Mungkin sudah nasibnya: Pertunjukan langsung—dan industri hiburan secara keseluruhan—akan berada dalam ranking terbuncit daftar prioritas pemerintah. Bagaimana tidak?
Toh "Hiburan" (dengan H besar) masih relatif dipandang sebagai “aktivitas bersenang-senang” daripada “kegiatan budaya untuk menopang hajat hidup orang-orang di dalamnya.”
Tapi baiknya kita tepikan sejenak hal itu. Toh berbagai kebijakan pusat memang seringkali ada di luar jangkauan kita. (Plus jarang sekali kita dilibatkan di dalamnya).
Khususnya Musik. Yang harus jadi fokus adalah ini: Ketika so-called “Industri” (besar) ini runtuh, apa yang bisa kita, sebagai komunitas, lakukan? Ini selalu jadi pertanyaan, terutama buat mereka yang bergerak di “tepian” serta dalam skala kecil bernama “daerah.”
Sejujurnya, saya tak tahu jawaban persisnya. Tapi satu hal: Setiap perubahan besar selalu dimulai dari berbagai inisiatif kecil. Bisa dari movement-movement kecil, workshop produktif, hingga gigs intim berbasis kolektif. Orang-orang yang sedikit, yang berkumpul demi musik, passion, dan pada akhirnya “Hidup” itu sendiri. Yang terjadi selanjutnya sudah bisa ditebak: Kelompok-kelompok di luar mereka akhirnya mengadopsi hal-hal tersebut dengan cara masing-masing. Bagaikan riak dalam air, ia kemudian menyebar & melebar.
Saya menyebutnya “Inspirasi.” Yang lain menamainya “Harapan."
Dan lewat Mercusuara, Droomhaven sudah melakukannya. Tanpa banyak bicara & rencana, mereka mencipta apa yang mereka bisa, menjadi inisiator & penyala “api” dari dunia yang sudah tiarap paripurna ini. Mengutip kata kawan saya, “Droom adalah satu dari sedikit kafe potensi jualannya gak cuma produk, suasana, atau lebih buruknya, ‘lomba apik-apik’an feed’ Instagram. Mereka menyajikan ‘Culture.’”

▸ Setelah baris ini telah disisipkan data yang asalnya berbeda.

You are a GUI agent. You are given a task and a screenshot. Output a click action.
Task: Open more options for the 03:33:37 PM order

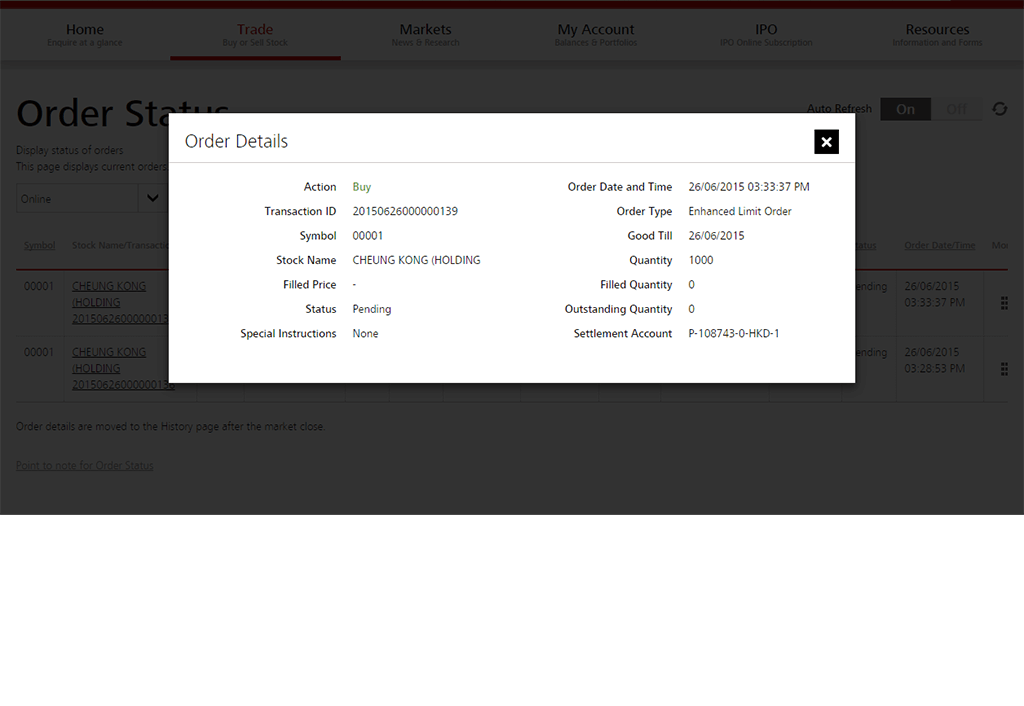(x=1004, y=303)
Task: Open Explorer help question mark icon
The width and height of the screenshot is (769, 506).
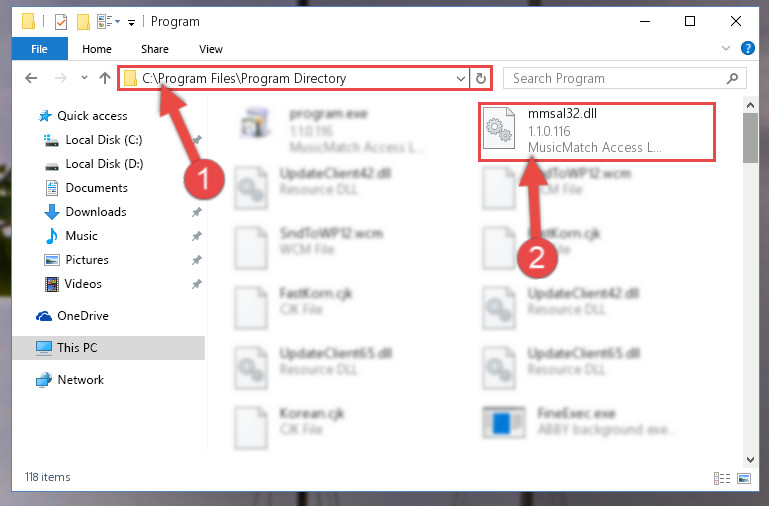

Anda-- begitu juga saya-- boleh tidak setuju dengan opini di atas. Namun harus diakui, mereka telah berani merebut & menciptakan “perannya.” Membuka “Kemungkinan”, melempar batu dan menciptakan riak-riak kecil yang menyebar & melebar-- besar-- nantinya. Semua itu di tengah segala keterbatasan, sirine razia, serta hipokrisi pemangku kebijakan kotanya sendiri.
Tentu saya saya tak mengajak anda untuk berharap lebih kepada mereka. Atau mendapuk Droom sebagai “penyelamat”-- menyematkan hal-hal pretensius, tendensius, ambisius, lainnya yang malah berpotensi jadi “guilt-tripping”. Tidak, bukan itu. Poin saya hanyalah: Droomhaven sudah berani merebut perannya. Tak kurang tak lebih.
Lagipula, daripada menuntut orang lain bikin ini-itu, bukankah lebih baik memulainya dari sendiri?
Menutup hal ini, terlepas dari segala ingar bingar di linimasa, & skandalnya yang tak habis-habis. Terlepas dari jari tengah yang kita acungkan pada walikota yang hobi plesir ke tepian samudra, pertikaian interpersonal antar pegiat di sekitar kita, serta gogon-gogon di sudut-sudut tongkrongan, kita sejatinya punya satu doa yang sama: Bahwa panggung akan dibangun kembali, lampu-lampu dinyalakan lagi, dan kopi & rokok ditandaskan mereka yang menggantungkan hidupnya pada dunia ini-- sembari haha-hihi sebelum soundcheck jam 7 pagi.
Lalu saya dan anda yang membaca ini, menjadi satu dari kerumunan yang akan menyambutnya. Bersorak, menari, menyapa kanan-kiri, merayakan Hidup sebagai mana mestinya. Sebaik-baiknya & seharus-harusnya.
Dimulai dari langkah-langkah kecil sekitar, saya berani mengamini itu semua. Mengamini bahwa pelan-pelan, Musik akan kembali hidup. Sekali lagi & untuk selamanya.